In the 1st year students start off with visual research, drawing media and process, then they move on to visual research and drawing with repeats - this is where students understand how to make repeated designs which the commercial world really needs.

Is that the same as pattern making?
It’s a part of it. When you’re printing something, there are certain requirements of placement. Patterns have to appear in certain places, or the motif needs to be repeated in certain spaces - so students have to learn how to design within that formula without it being a major headache or obstacle.

Towards the end of the first year we have an introduction to printing, and then there is a printing project where students make a small collection of designs. Here we are thinking of making a project where the students will design an iPad sleeve or maybe a scarf. Finally there’s a personal project where students get the opportunity to consolidate everything they’ve learned. 

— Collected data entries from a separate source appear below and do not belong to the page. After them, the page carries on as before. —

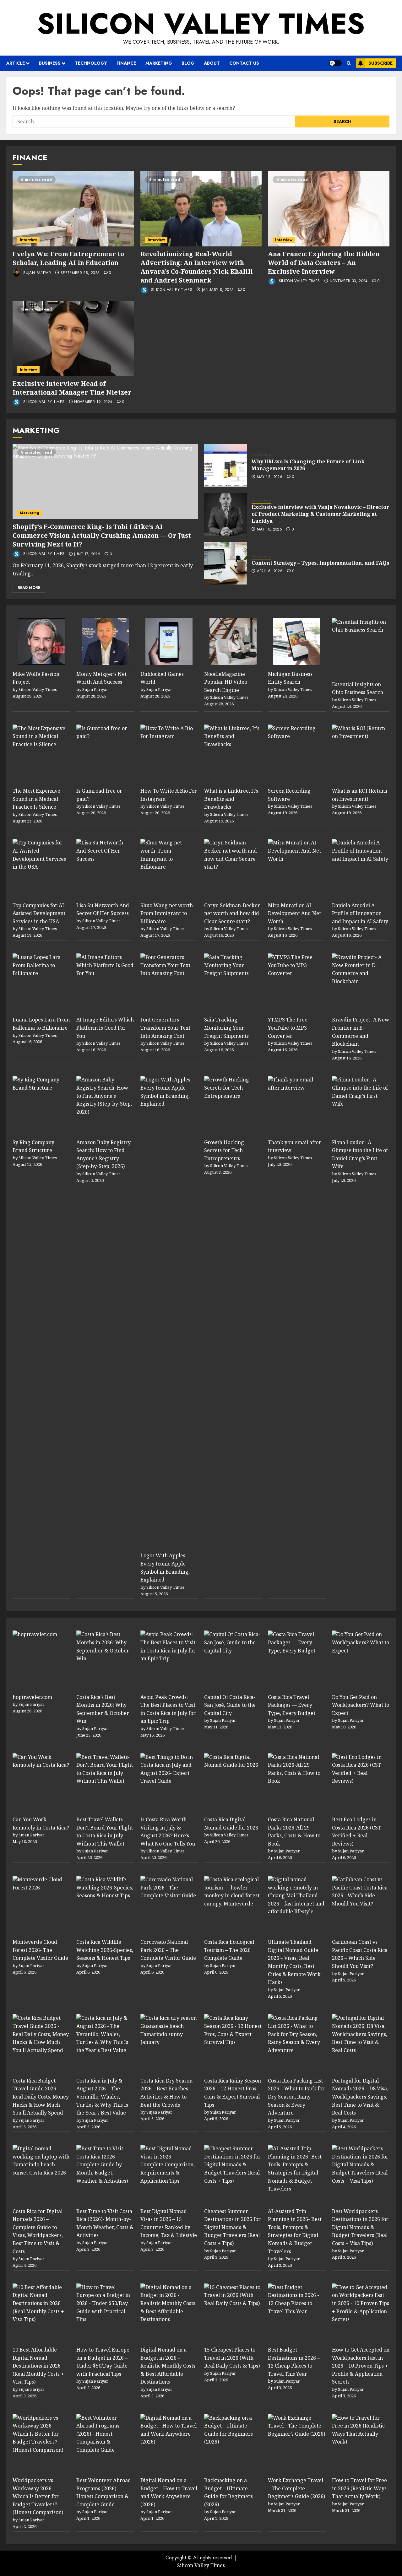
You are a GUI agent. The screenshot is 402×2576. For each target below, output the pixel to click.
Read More (29, 587)
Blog (188, 63)
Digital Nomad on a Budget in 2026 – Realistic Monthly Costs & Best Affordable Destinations (167, 2365)
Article (15, 63)
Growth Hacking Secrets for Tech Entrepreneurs (224, 1150)
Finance (126, 63)
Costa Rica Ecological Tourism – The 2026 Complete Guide (229, 1949)
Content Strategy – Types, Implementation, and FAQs (320, 562)
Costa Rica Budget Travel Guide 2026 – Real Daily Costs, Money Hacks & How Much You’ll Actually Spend (41, 2096)
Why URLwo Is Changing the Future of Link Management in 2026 (308, 465)
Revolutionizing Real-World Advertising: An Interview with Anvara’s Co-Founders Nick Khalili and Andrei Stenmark (196, 267)
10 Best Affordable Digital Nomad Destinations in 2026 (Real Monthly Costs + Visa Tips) (38, 2365)
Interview (28, 240)
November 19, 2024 (93, 402)
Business (50, 63)
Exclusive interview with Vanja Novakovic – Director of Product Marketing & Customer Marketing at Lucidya (320, 514)
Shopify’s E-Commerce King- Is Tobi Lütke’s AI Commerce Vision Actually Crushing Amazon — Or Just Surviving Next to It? (102, 535)
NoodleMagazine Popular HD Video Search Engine (225, 682)
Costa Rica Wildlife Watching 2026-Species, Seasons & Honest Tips (104, 1949)
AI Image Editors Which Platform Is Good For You (105, 1027)
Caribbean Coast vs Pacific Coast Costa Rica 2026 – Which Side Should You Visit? (360, 1954)
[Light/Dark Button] (335, 63)
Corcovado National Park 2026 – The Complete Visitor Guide (168, 1949)
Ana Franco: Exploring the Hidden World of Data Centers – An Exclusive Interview (324, 263)
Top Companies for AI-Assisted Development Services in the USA (39, 913)
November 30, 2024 (349, 281)
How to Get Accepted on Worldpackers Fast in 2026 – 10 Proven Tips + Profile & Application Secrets (360, 2365)
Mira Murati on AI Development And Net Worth (294, 913)
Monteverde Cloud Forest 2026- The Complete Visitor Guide (40, 1949)
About (212, 63)
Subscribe (380, 63)
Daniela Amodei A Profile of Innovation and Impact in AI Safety (360, 913)
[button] (349, 63)
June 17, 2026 (87, 554)
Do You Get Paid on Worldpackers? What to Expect (360, 1705)
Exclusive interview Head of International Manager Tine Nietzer (72, 387)
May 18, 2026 (269, 477)
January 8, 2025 (217, 290)
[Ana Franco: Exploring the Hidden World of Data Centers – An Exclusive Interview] (328, 208)
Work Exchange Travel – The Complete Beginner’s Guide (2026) (296, 2488)
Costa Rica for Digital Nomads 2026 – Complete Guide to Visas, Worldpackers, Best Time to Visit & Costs (38, 2231)
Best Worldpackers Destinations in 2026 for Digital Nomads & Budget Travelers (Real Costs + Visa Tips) (360, 2227)
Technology (91, 63)
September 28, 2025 (80, 273)
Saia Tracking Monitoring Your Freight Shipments (226, 1027)
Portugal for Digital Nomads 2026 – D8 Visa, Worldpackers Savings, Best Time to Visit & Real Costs (360, 2096)
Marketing (158, 63)
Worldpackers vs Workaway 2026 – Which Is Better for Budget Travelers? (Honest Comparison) (38, 2496)
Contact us (244, 63)
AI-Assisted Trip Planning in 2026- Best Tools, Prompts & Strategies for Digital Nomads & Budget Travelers (295, 2231)
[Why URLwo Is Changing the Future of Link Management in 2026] (225, 465)
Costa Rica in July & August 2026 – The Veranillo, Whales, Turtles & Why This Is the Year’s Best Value (102, 2096)
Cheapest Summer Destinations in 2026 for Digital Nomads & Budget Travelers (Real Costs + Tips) (232, 2227)
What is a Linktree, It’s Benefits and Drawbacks (231, 798)
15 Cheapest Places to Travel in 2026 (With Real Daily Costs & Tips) (232, 2357)
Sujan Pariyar (36, 273)
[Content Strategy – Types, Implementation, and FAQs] (225, 563)
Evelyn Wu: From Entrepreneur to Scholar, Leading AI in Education (68, 258)
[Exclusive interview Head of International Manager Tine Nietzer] (73, 338)
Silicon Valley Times (201, 23)
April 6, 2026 (270, 571)
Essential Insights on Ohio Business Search (357, 688)
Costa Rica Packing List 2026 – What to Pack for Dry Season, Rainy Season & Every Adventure (296, 2096)
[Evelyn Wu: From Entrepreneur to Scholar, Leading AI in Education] (73, 208)
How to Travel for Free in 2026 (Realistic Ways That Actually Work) (359, 2488)
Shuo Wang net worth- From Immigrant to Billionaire (167, 913)
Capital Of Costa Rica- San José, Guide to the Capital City (230, 1705)
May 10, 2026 (269, 529)
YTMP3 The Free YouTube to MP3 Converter (287, 1027)
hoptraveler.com (32, 1697)
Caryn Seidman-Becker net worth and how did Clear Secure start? (232, 913)
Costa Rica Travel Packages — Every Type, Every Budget (291, 1705)
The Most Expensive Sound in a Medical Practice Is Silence (36, 798)
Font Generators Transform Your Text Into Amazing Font (165, 1027)
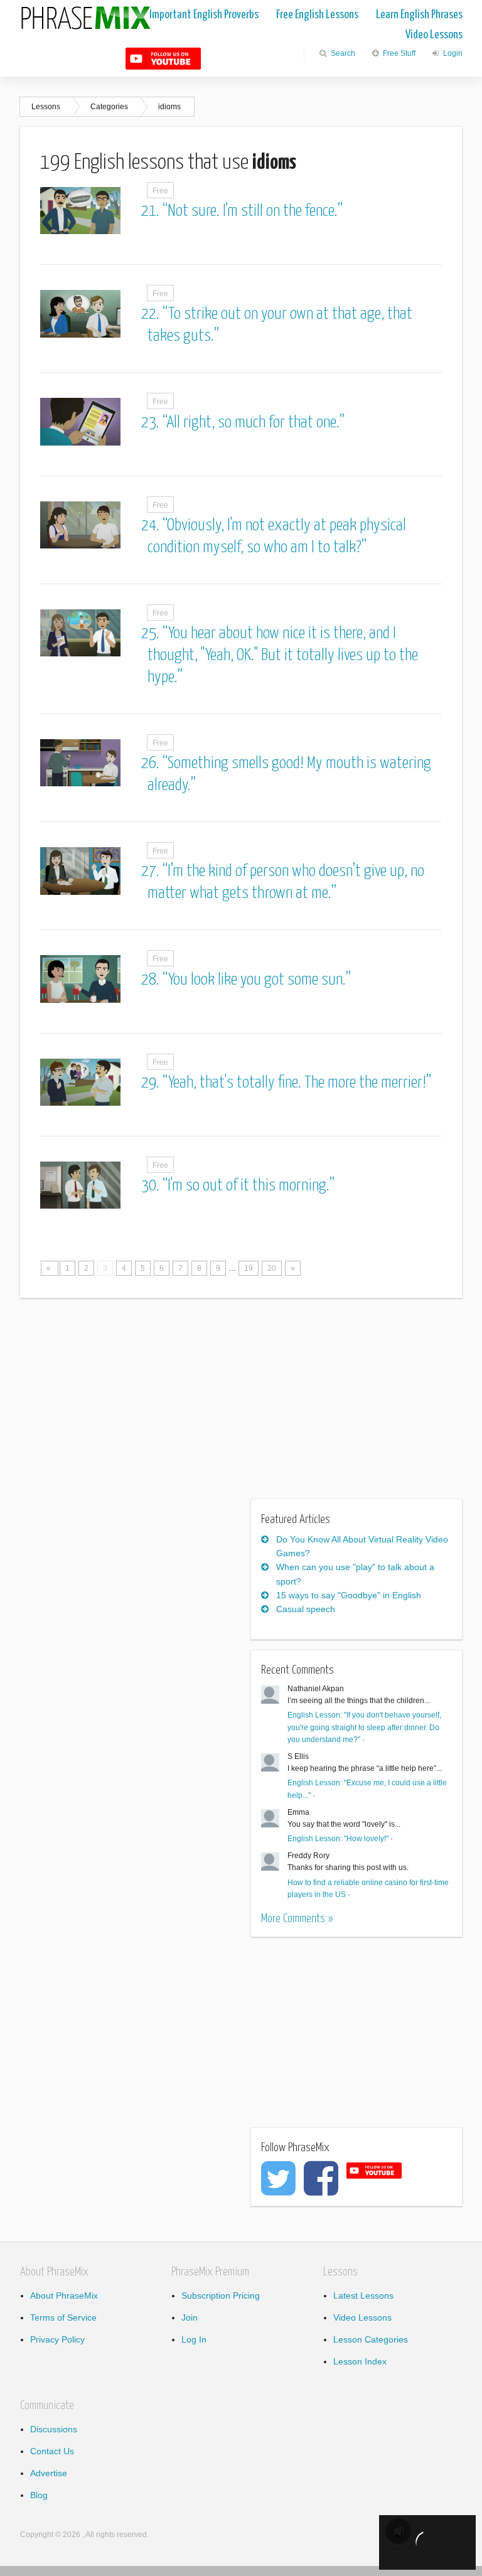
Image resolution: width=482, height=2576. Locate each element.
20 (271, 1268)
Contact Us (52, 2451)
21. (152, 211)
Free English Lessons (317, 15)
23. (152, 422)
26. (152, 763)
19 (248, 1268)
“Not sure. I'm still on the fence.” (253, 211)
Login (452, 53)
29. (152, 1082)
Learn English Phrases (419, 15)
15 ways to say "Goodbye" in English (348, 1595)
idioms (169, 106)
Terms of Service (63, 2317)
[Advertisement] (124, 1406)
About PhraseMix (64, 2295)
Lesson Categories (370, 2339)
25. (152, 633)
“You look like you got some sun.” (257, 979)
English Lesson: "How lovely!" (337, 1838)
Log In (193, 2339)
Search (342, 53)
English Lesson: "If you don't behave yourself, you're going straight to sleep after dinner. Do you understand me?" (364, 1727)
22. (152, 314)
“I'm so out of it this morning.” (249, 1185)
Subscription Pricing (220, 2295)
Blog (39, 2495)
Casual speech (305, 1609)
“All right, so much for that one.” (254, 422)
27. (152, 871)
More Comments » (297, 1919)
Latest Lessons (363, 2295)
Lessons (45, 106)
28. (152, 979)
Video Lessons (434, 35)
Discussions (53, 2429)
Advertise (48, 2473)
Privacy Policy (57, 2339)
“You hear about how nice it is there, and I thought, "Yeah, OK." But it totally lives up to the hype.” (282, 655)
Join (189, 2317)
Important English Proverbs (204, 15)
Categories (109, 106)
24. (152, 525)
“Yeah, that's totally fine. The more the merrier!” (297, 1082)
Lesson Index (360, 2361)
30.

"By the second year we’ll know what kind of designers students think they would like to be, and we'll try and help them develop a business plan to put that into action..."

The second year is much more focused on the way we conceive design and how it’s relevant to the customer. It’s all about research, understanding the customer, trend forecasting, understanding why certain things are certain colours and this is underpinned by lots of drawing and visual research. There are also business elements integrated into all of this.  Students are taught how to make a business plan, and the business plan will be relative to all of the types of ideas that they have been developing on the course. By the second year we’ll know what kind of designers students think they would like to be, and we'll try and help them develop a business plan to put that into action, so that they don’t leave at the end of three years and just start free falling - it’s a competitive market out there and we want students to be well prepared.

Third year is all about the dissertation and a final major project consolidating everything students have learned so far.

The programme sounds highly practical.
Yes it is. The idea is that the course will be very inspirational, but still focussed on the nuts and bolts of surface pattern and print-making.

How else will you prepare students for work in industry?
Students will get to go to some big exhibition events. In the world of textile design there are big events in Paris, Frankfurt, New York and London. I want to get them to as many of these as possible, so they can see face-on exactly what’s expected of them. They’ll also see all of their potential customers - everybody who’s anybody in the industry goes to these exhibitions.

Students get acquainted with exhibitors and make decisions about who is likely to be a good customer for them. They also  get to see designs that are like theirs, but maybe a few years in advance of them. It is vital to understand how much their designs are worth, because sometimes that can be a mystery to students.

What are the different career progressions for students considering the course?
Printed textile design and surface pattern making is a very broad area. In it’s obvious form we’re talking about printed textiles, but think about all of the surfaces that are designed - even the surfaces of a laptop are designed. There are lots of roads to go down.

Hopefully we will be working with people like Paperchase on their paper products, and Samsung, who I currently work with. Students could move into ceramic tile design, or flooring, or curtains and bedding. They could work with a huge retailer like Next, or in a very bespoke way with a small interior design company.  It is my view that no matter what avenue students take, they should work internationally. My point is you can live wherever you like, but your market is the world. So if you’re interested in designing and developing rugs, it might be that you design the rugs here, but you produce them in Turkey.

You can take a particular viewpoint about producing work locally, but the world is your market and we will encourage students to explore possibilities for their work on a global scale.